Shivom’s Chief Scientific Officer, Axel Schumacher published the first proof of whole-genome epigenetic abnormalities in late-onset Alzheimer’s Disease. His report specified that epigenetic drift, or change, that occurs with age may put people at higher risk for developing the disease. The findings suggest that epigenetic drift may be an important driving force in AD pathology and raise the tantalizing question of whether such epigenetic changes could be prevented.
Around the world, 44 million people suffer from Alzheimer’s, a fatal form of dementia. The U.S. is home to 5.5 million of those suffering, among them 200,000 people younger than 65 with early-onset symptoms.
The prevalence of Alzheimer’s increases with each generation, especially as populations live to be older. By 2050, the number of those affected in the U.S. is estimated to quadruple, leaving 14 million with the disease (World Alzheimer Report, 2018).
According to the Center for Disease Control and Prevention, not only are more people getting Alzheimer’s as they age—the disease is becoming deadlier. Between 1999 and 2014, death rates from Alzheimer’s increased 55 percent, and today the disease is the 5th leading cause of death in the U.S. In 2017, caregiving associated with Alzheimer’s cost the U.S. $259 Billion, which is nothing in comparison to the physical and emotional toll the disease takes on its victims and their family members.
Alzheimer’s disease is, paradoxically, unique for both its pervasiveness and its mystery. Despite its ubiquity among U.S. senior citizens, there is still no cure in sight, and much about the disease remains unknown. What clinicians do know is that genetics play a large part in determining an individual’s predisposition to the disease.
The most common gene associated with late-onset Alzheimer’s is the apolipoprotein E (APOE). This gene has three forms: the APOE-e2 variety, which reduces one’s risk for the disease, the APOE-e3 variety, which appears to have no effect on risk, and the APOE-e4 variety or the “Alzheimer’s Gene,” which increases one’s risk.

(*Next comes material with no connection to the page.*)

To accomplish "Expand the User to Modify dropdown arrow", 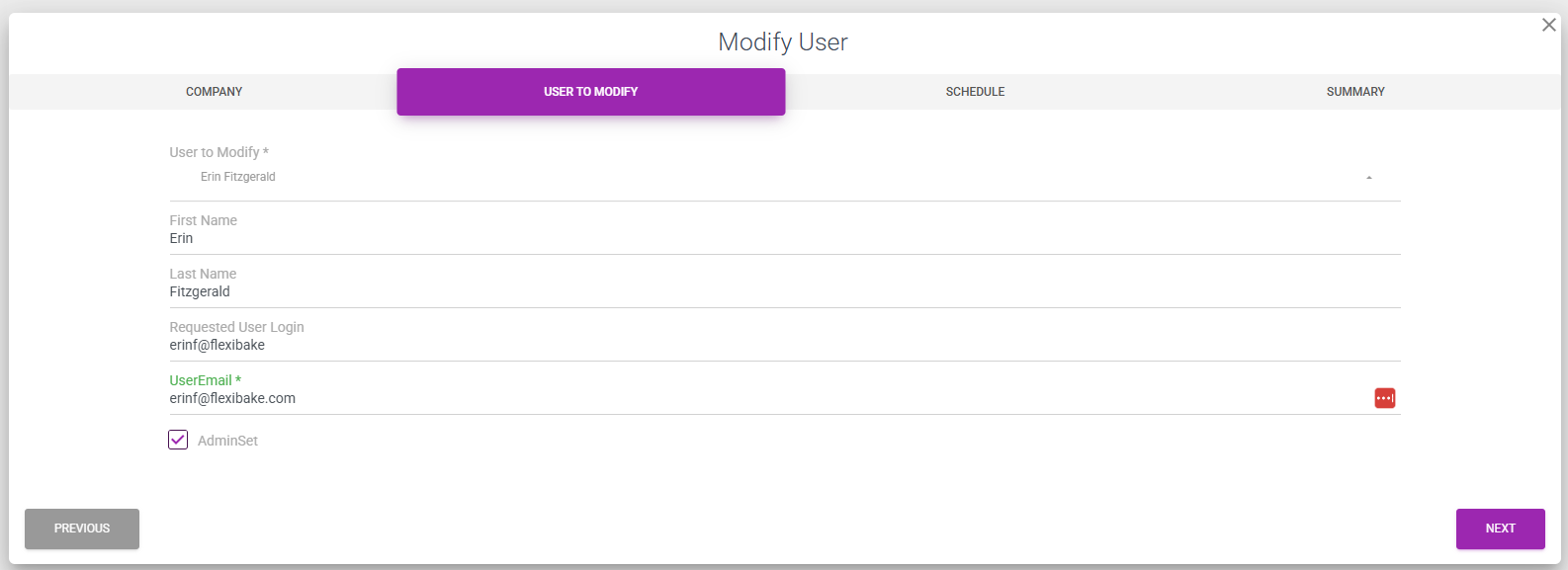I will (x=1368, y=178).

Every person inherits two APOE genes from their parents—one from their father, and one from their mother. However, inheriting two APOE-e4 genes doesn’t necessarily guarantee that an individual will develop Alzheimer’s. Conversely, some people born without any APOE-e4 genes may also develop the disease. Still, according to a study recently published in Neuron, over 50 percent of Alzheimer’s cases are linked to APOE-e4.

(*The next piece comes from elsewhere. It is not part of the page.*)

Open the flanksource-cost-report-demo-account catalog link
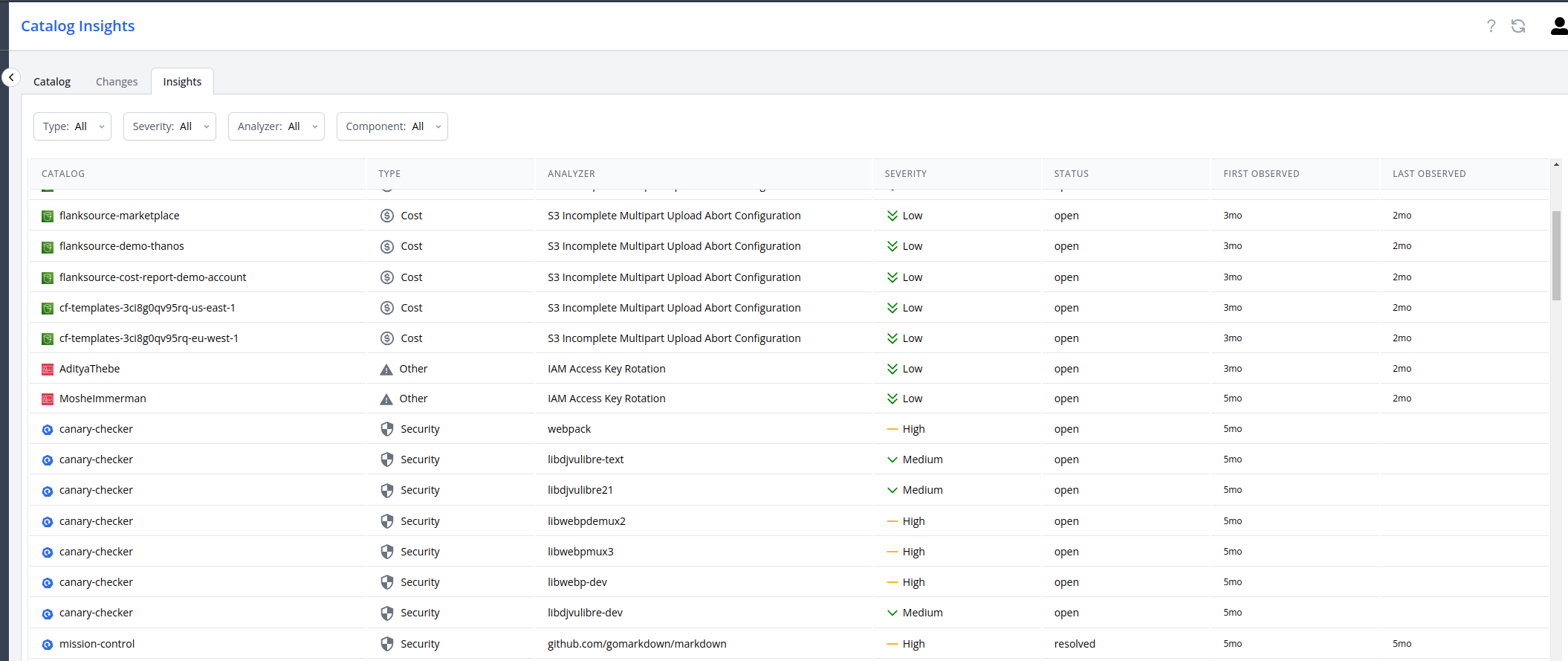The image size is (1568, 661). pos(152,277)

Last year, researchers with the Mayo Clinic also linked APOE-e4 to the newly-termed “Type 3” Diabetes, a form of diabetes in the brain. It’s already well-known that those who suffer from Type 2 Diabetes are more likely to suffer from Alzheimer’s due to reduced blood flow and lack of essential nutrients to the brain. Now, it has been discovered that APOE-e4 interferes with brain cells’ ability to use insulin, causing the cells to starve and die.

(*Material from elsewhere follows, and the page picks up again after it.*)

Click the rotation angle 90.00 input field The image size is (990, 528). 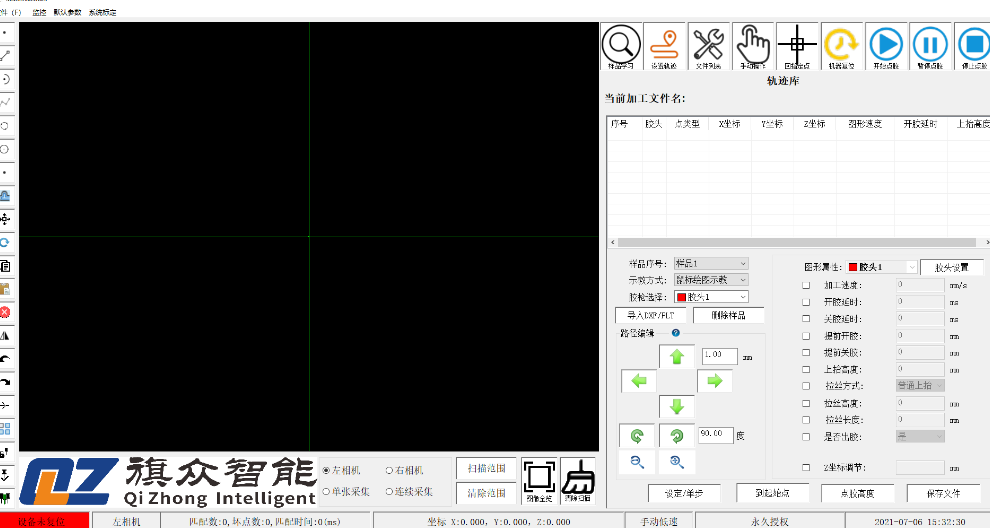pos(714,435)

Still, clinicians don’t generally test for the APOE genotype among late-onset Alzheimer’s patients. Results can be indeterminate, and the disease can usually be diagnosed without genetic testing by that point.
However, testing early-on for APOE-e4 or other mutant genes associated with early-onset Alzheimer’s, like Amyloid precursor protein (APP), Presenilin 1 (PSEN1), and Presenilin 2 (PSEN2), could help determine with some certainty if an individual will develop the disease before the age of 65.
One common characteristic among those with Alzheimer’s are “amyloid plaques,” which are amyloid-beta peptides that build up in the brain and clump together, leading to the death of nerve cells. As these clumps collect, tau protein malfunctions stick together forming neurofibrillary tangles, creating the types of brain abnormalities commonly associated with Alzheimer’s (Mayo Clinic, 2017).
Imagine how much could be learned about Alzheimer’s through the collection of genomic data worldwide. Researchers could identify more of the unknown genetic mutations that cause amyloid plaques, or even isolate an autosomal dominant gene shared by all Alzheimer’s patients, or sets of genes that increase susceptibility to the disease. This could allow for earlier diagnoses, and perhaps, one day, preventative measures or even a cure.
By creating a secure platform where researchers and pharmaceutical R&D pipelines have access to stored genomic data on a massive scale, Shivom hopes to propel treatment for Alzheimer’s forward, incentivizing genomic donors around the globe to contribute their data toward a future where Alzheimer’s disease is, itself, a forgotten memory.